On 01/29/2011 06:35 PM, Neil Jerram wrote:
> Andy Wingo writes:
>
>> I would also mention the approach from the skeleton package, which you
>> can fetch from http://wingolog.org/git/skeleton.git. `autoreconf -vif',
>> `./configure', and `make'. It has a toplevel `env' script, similar to
>> other environment scripts needed for other languages that tweak
>> LD_LIBRARY_PATH.
>
> Thanks. It seems a shame, and less portable, for us to rely on shell
> script wrappers. But given that we're talking about uninstalled stuff,
> and that it seems extremely unlikely for a development machine not to
> have a decent shell, I guess that's actually OK.
>
> Neil
>
Hi all,
I don't post to this list very often, since I'm not using guile much
these days. I use python by necessity (necessity=that or C++) for work.

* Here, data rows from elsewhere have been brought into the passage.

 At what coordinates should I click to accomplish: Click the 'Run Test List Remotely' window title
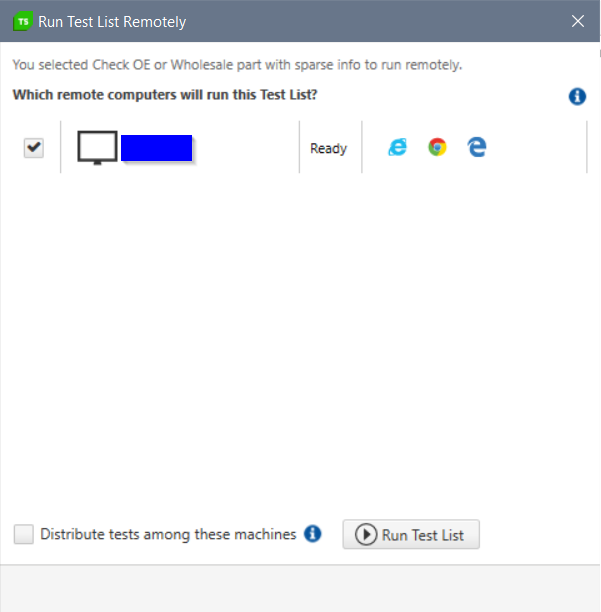pos(112,21)
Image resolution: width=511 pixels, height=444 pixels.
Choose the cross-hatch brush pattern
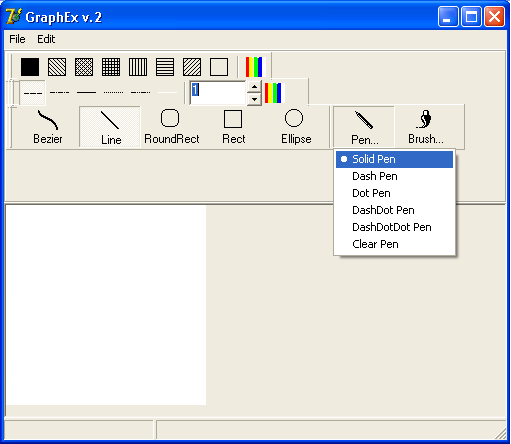[111, 67]
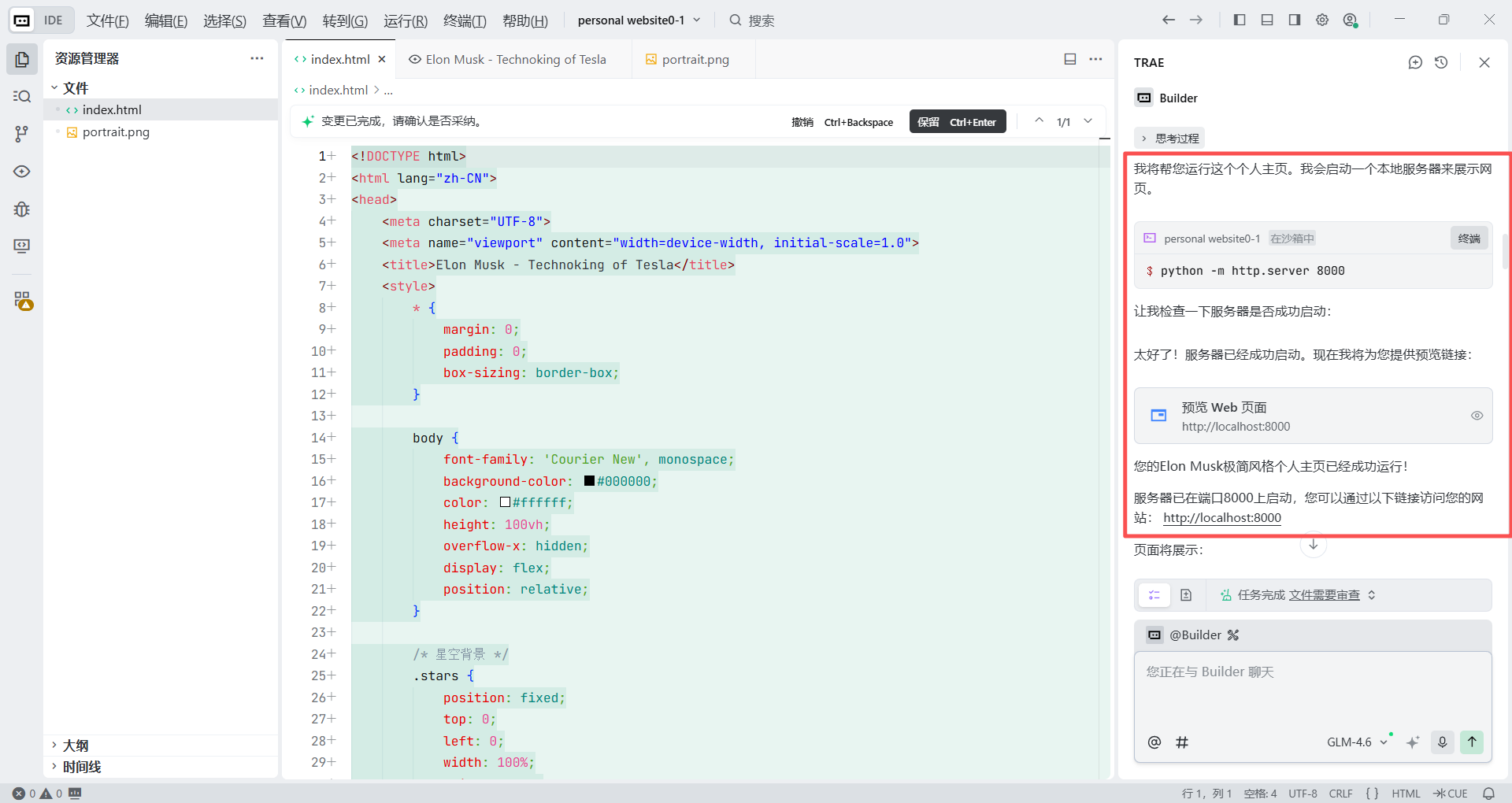The height and width of the screenshot is (803, 1512).
Task: Send the message with arrow button
Action: pyautogui.click(x=1471, y=742)

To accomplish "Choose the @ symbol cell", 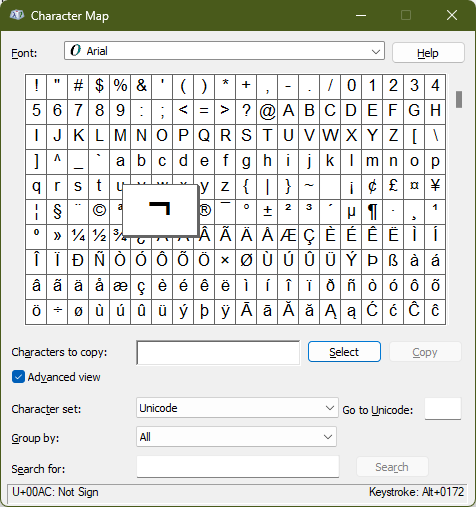I will (267, 111).
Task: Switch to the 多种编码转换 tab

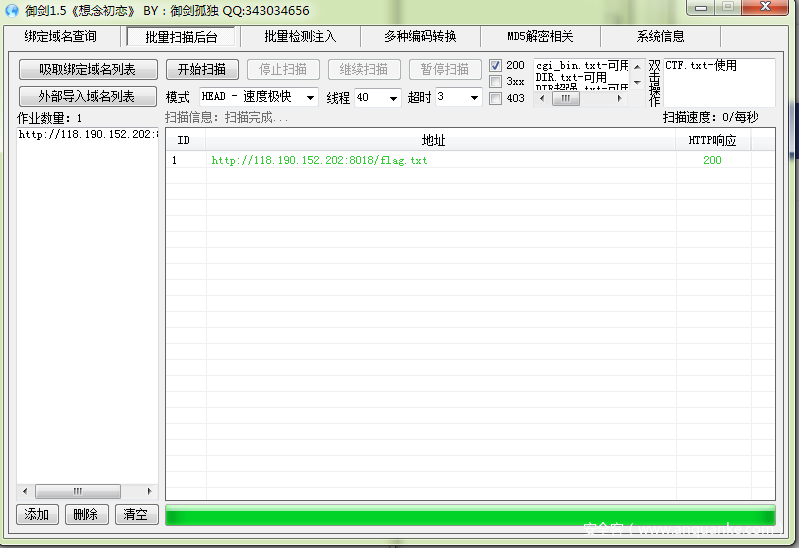Action: (420, 37)
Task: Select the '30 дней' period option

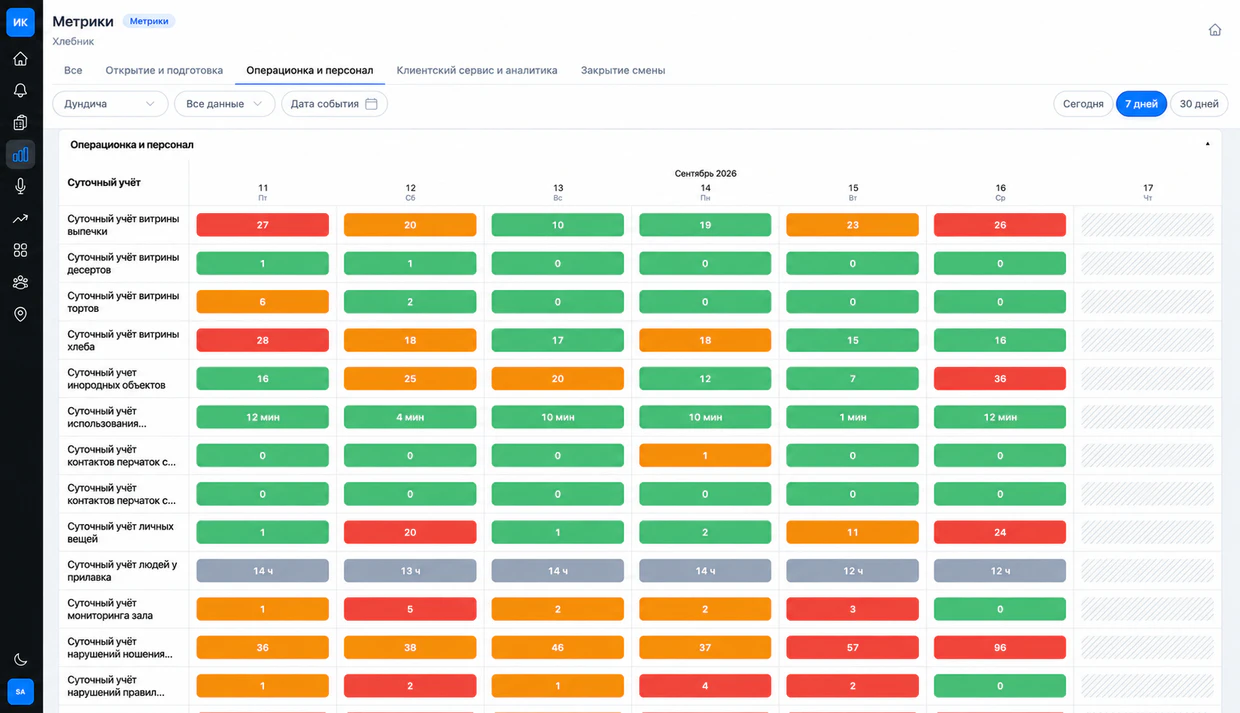Action: 1199,104
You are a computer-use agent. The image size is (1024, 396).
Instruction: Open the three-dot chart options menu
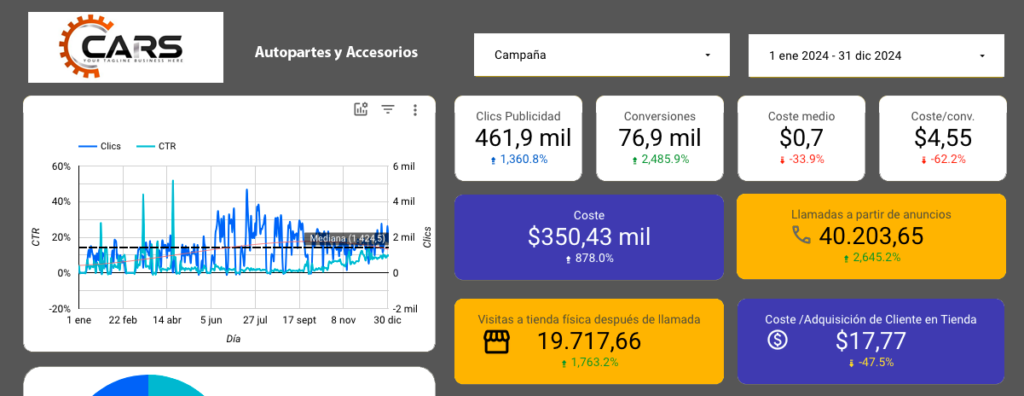pyautogui.click(x=415, y=110)
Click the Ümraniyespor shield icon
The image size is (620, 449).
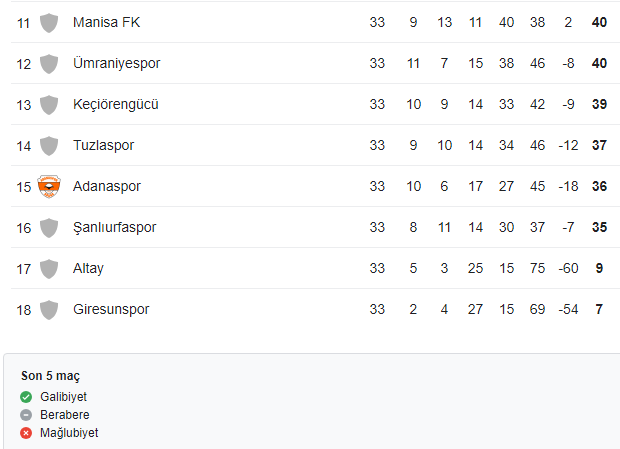49,64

My work, however, involves principally writing and running single-use
code for physics analyses. Installing this code would simply not make
any sense. Hence I use uninstalled code quite extensively, almost
exclusively. This seems to work quite well in python, which further
seems to have unified package-internal references with uninstalled-code
references very neatly. I can't comment on the security or reliability
implications of Guido's arrangement, however.
Just thought I'd weigh in with a use-case in the wild.